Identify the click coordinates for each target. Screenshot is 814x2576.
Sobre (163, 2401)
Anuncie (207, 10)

___

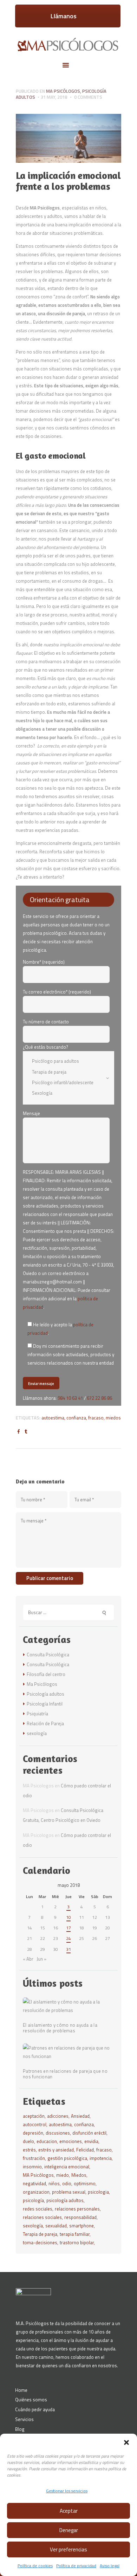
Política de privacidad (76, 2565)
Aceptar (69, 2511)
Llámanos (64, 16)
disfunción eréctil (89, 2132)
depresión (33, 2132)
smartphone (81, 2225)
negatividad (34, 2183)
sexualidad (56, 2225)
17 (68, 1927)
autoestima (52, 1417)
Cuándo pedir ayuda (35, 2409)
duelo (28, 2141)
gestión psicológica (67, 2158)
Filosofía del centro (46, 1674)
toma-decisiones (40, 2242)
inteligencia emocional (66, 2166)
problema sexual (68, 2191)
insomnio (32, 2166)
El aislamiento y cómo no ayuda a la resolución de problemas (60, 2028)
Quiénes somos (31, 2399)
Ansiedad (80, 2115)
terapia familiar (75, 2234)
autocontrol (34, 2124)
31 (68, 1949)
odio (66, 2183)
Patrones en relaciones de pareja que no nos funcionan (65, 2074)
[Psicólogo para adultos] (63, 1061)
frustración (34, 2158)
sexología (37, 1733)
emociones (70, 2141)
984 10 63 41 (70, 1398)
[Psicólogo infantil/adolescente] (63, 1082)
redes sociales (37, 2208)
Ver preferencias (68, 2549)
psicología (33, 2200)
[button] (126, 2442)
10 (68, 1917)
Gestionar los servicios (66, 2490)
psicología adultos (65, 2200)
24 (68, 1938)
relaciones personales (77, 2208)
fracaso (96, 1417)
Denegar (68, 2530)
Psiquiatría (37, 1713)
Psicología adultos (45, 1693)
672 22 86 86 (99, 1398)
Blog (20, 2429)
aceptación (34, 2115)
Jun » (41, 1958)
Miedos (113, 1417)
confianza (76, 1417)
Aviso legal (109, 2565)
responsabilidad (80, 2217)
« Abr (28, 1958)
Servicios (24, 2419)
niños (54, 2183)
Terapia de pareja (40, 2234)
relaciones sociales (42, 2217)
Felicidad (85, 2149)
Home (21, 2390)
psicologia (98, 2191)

___

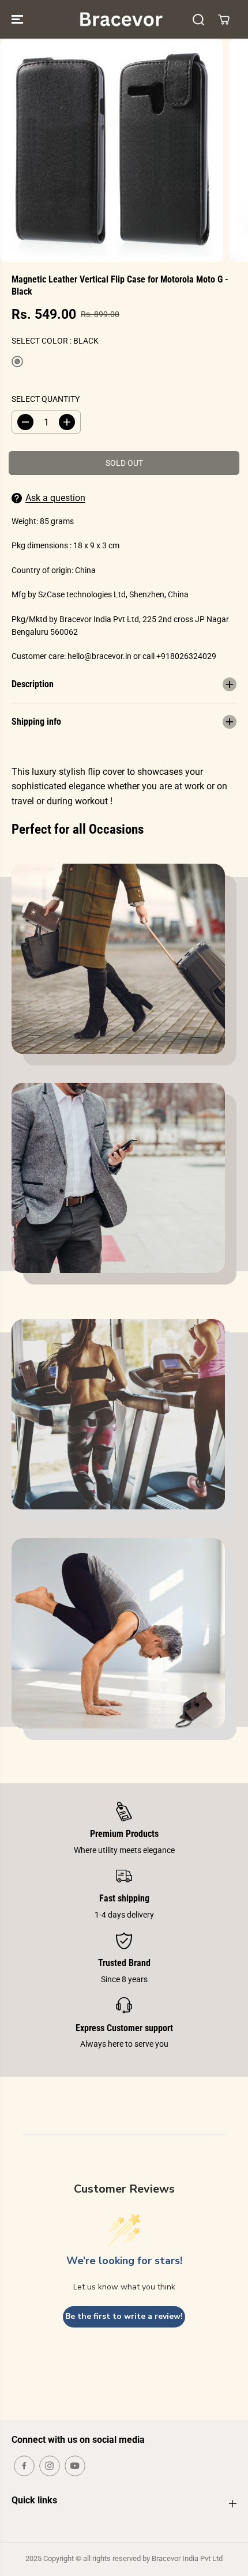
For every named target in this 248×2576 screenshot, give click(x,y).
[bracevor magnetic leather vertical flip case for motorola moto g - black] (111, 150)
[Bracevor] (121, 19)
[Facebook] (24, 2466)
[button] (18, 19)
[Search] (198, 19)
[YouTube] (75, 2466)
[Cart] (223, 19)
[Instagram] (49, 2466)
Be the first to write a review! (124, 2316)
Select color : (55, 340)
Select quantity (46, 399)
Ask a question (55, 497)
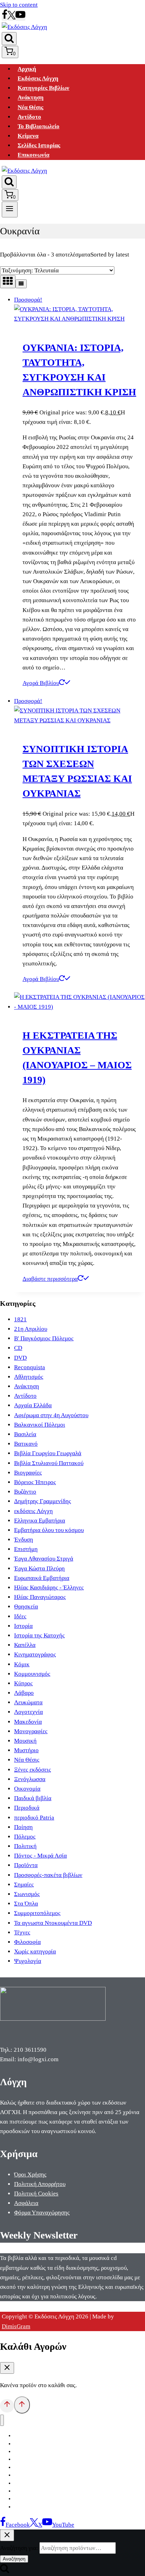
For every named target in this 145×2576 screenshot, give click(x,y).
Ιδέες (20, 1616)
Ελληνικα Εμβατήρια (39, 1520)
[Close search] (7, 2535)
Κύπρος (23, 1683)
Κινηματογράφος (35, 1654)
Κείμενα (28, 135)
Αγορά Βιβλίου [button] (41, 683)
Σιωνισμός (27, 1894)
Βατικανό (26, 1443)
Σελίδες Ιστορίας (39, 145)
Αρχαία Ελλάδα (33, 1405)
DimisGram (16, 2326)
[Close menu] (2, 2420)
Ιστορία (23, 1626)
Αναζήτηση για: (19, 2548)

___

**What the task requires**
Please copy the lines above from the line with "Identify the click" up to and including the line with "Anuncie (207, 10)", exactly as written and with nothing else.

**Task response**
Identify the click coordinates for each target. Screenshot is 814x2576.
Sobre (163, 2401)
Anuncie (207, 10)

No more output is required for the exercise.